Assigned task - Beginning with the line that contains "Expand the Find what dropdown arrow", copy each subsequent line of the data below through the last one, including both ends but not the pictures.
Data to use below:
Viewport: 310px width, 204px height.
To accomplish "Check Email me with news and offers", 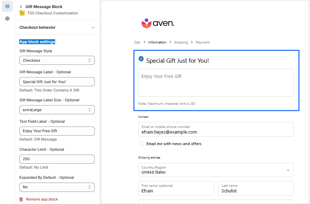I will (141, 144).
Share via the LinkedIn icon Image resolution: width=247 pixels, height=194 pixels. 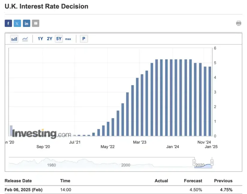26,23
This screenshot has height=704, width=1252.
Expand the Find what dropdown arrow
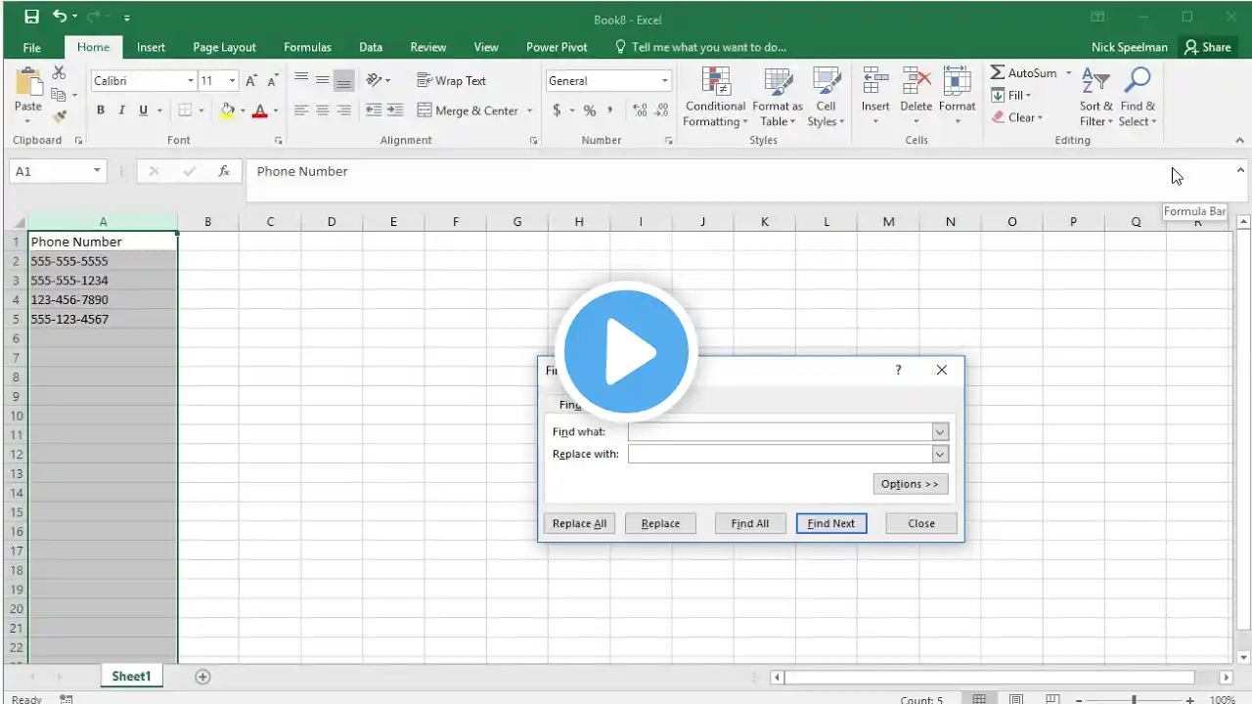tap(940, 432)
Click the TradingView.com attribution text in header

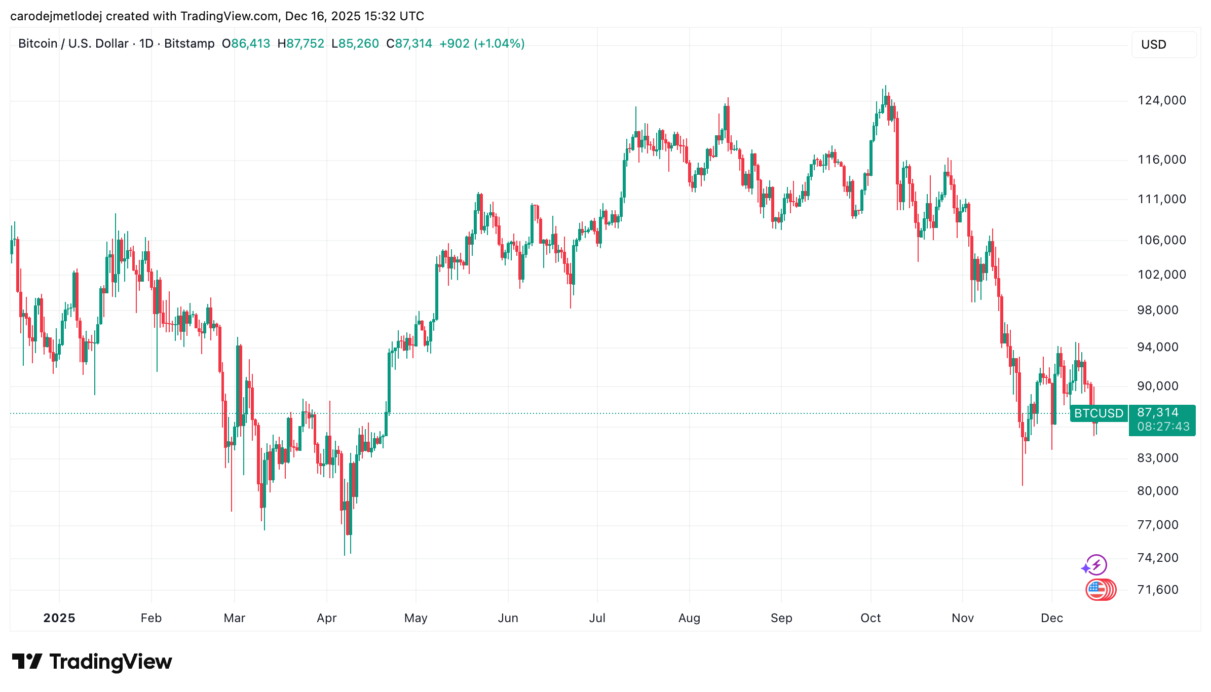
End of Data to use.
The answer -
Expand the Find what dropdown arrow
tap(940, 432)
Click the TradingView.com attribution text in header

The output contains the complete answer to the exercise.